Thursday, April 11, 2013

Demystifying LAST_VALUE function in SQL 2012

The impetus for writing this blog is the ambiguity existing regarding the documentation of LAST_VALUE() function in books online/ MSDN.
Recently I was playing around with new analytic functions of SQL 2012. Was trying to implement the LAST_VALUE functionality when I noticed the below discrepancy.
Consider the below table as an example
I've just shown first and last few records as table has about 1000 rows

Now I'm using below query to get previous,next,first and last prices for each product


SELECT OrderDesc,OrderDate,ProductName,Qty,ItemPrice,
LAG(ItemPrice,1) OVER (PARTITION BY ProductName ORDER BY OrderDate) AS PrevPrice1,
LEAD(ItemPrice,1) OVER (PARTITION BY ProductName ORDER BY OrderDate) AS NextPrice1,
FIRST_VALUE(ItemPrice) OVER (PARTITION BY ProductName ORDER BY OrderDate) AS StartingPrice,
LAST_VALUE(ItemPrice) OVER (PARTITION BY ProductName ORDER BY OrderDate) AS LastPrice
FROM TestTable
WHERE ProductName = 'Product10'
ORDER BY OrderDate

The output for the query is as follows (showing first few rows)

On analyzing the output we can see that FIRST_VALUE() function returns the first value of ItemPrice field in the partition (in this case based on ProductName) which is 201300 whereas for LAST_VALUE result we get the current ItemPrice value repeated for each of the row.

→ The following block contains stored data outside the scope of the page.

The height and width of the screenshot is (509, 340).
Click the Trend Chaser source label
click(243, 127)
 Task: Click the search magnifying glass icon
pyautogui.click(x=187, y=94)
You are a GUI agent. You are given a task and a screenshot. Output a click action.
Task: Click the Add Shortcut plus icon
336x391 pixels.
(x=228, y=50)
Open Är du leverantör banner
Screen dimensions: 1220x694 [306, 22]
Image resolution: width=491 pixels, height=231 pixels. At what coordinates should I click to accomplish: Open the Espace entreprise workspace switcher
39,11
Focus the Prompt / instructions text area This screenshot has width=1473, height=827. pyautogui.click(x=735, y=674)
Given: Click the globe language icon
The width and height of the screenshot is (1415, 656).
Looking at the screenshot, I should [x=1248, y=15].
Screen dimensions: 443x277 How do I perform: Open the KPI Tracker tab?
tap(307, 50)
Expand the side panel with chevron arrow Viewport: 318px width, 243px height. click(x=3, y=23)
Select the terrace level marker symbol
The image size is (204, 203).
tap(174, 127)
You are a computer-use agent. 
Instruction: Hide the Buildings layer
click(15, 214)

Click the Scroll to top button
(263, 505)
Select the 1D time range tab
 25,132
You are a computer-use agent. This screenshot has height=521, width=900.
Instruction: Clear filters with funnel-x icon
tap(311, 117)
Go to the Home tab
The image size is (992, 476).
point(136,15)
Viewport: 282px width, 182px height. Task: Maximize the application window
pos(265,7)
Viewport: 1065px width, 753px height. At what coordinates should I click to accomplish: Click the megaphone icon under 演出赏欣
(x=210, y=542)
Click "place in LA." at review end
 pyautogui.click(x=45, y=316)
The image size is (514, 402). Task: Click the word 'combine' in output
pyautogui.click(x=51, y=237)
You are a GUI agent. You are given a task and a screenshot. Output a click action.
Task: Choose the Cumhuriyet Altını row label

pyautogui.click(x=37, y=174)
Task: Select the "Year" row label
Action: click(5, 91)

This surprised me and I referred to MSDN documentation on the same which is below link
http://msdn.microsoft.com/en-IN/library/hh231517.aspx
 But I couldn't find out a satisfactory explanation for above behavior. I looked for related links and came across the below link which explains details on OVER clause
http://msdn.microsoft.com/en-IN/library/ms189461.aspx

Particularly have a look at below section
If ROWS/RANGE is not specified but ORDER BY is specified, RANGE UNBOUNDED PRECEDING AND CURRENT ROW is used as default for window frame. This applies only to functions that have can accept optional ROWS/RANGE specification. For example, ranking functions cannot accept ROWS/RANGE, therefore this window frame is not applied even though ORDER BY is present and ROWS/RANGE is not.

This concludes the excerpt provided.